Available data section start
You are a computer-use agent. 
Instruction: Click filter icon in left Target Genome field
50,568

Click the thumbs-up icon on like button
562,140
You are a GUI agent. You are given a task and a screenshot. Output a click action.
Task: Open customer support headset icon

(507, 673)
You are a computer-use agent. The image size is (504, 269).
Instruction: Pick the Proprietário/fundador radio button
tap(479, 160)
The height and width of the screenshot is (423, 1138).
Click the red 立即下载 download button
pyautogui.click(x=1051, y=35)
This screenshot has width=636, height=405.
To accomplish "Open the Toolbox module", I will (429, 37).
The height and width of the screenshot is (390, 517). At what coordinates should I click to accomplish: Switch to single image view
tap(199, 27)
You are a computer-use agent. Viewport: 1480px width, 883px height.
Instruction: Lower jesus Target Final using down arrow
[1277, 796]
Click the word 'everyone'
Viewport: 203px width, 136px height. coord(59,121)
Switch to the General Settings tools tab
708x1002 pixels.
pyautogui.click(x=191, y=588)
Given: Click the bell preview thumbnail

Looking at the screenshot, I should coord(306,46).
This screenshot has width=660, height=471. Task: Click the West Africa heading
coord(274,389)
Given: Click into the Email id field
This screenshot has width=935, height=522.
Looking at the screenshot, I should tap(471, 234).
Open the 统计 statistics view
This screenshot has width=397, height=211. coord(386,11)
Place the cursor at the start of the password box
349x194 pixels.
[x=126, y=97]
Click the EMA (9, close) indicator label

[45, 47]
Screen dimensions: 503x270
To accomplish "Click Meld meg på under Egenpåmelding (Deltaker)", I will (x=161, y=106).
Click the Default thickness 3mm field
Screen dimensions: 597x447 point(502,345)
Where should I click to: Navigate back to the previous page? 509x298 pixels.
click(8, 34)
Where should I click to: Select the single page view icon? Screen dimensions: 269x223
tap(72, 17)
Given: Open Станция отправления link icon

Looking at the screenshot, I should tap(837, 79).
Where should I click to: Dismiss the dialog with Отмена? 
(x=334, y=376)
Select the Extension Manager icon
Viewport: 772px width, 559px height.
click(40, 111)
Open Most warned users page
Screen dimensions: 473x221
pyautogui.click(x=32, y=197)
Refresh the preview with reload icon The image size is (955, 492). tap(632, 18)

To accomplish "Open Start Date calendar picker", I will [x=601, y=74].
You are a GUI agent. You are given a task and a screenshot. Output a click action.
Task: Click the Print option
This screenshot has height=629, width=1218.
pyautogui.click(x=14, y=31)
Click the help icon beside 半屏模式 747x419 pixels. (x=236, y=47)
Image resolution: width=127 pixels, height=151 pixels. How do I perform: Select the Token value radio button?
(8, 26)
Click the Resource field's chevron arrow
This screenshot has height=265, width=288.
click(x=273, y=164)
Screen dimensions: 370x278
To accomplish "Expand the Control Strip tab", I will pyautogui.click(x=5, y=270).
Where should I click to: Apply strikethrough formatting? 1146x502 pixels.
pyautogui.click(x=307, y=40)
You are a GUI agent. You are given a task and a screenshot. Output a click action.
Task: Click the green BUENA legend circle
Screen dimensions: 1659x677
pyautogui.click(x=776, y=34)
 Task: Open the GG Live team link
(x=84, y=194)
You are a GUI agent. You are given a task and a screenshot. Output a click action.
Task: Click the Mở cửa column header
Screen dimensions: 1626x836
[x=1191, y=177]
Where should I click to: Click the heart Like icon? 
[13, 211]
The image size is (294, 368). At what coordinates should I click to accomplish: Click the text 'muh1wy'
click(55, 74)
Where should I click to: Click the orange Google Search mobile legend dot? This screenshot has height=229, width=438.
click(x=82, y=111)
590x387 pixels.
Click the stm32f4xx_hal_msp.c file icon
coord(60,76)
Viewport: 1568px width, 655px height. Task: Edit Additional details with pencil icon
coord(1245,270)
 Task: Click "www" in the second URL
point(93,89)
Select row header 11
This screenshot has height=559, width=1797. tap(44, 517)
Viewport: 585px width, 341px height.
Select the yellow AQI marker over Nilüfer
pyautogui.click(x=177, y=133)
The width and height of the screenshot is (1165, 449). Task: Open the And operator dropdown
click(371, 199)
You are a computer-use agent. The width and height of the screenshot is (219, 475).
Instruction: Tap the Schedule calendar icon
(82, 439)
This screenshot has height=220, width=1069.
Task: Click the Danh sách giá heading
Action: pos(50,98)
Available data section end
Work instruction: Check each line of the entries, and copy the ones that contain "will".

Solved problem:
To accomplish "Open the Toolbox module", I will (429, 37).
To accomplish "Click Meld meg på under Egenpåmelding (Deltaker)", I will (x=161, y=106).
To accomplish "Open Start Date calendar picker", I will [x=601, y=74].
To accomplish "Expand the Control Strip tab", I will pyautogui.click(x=5, y=270).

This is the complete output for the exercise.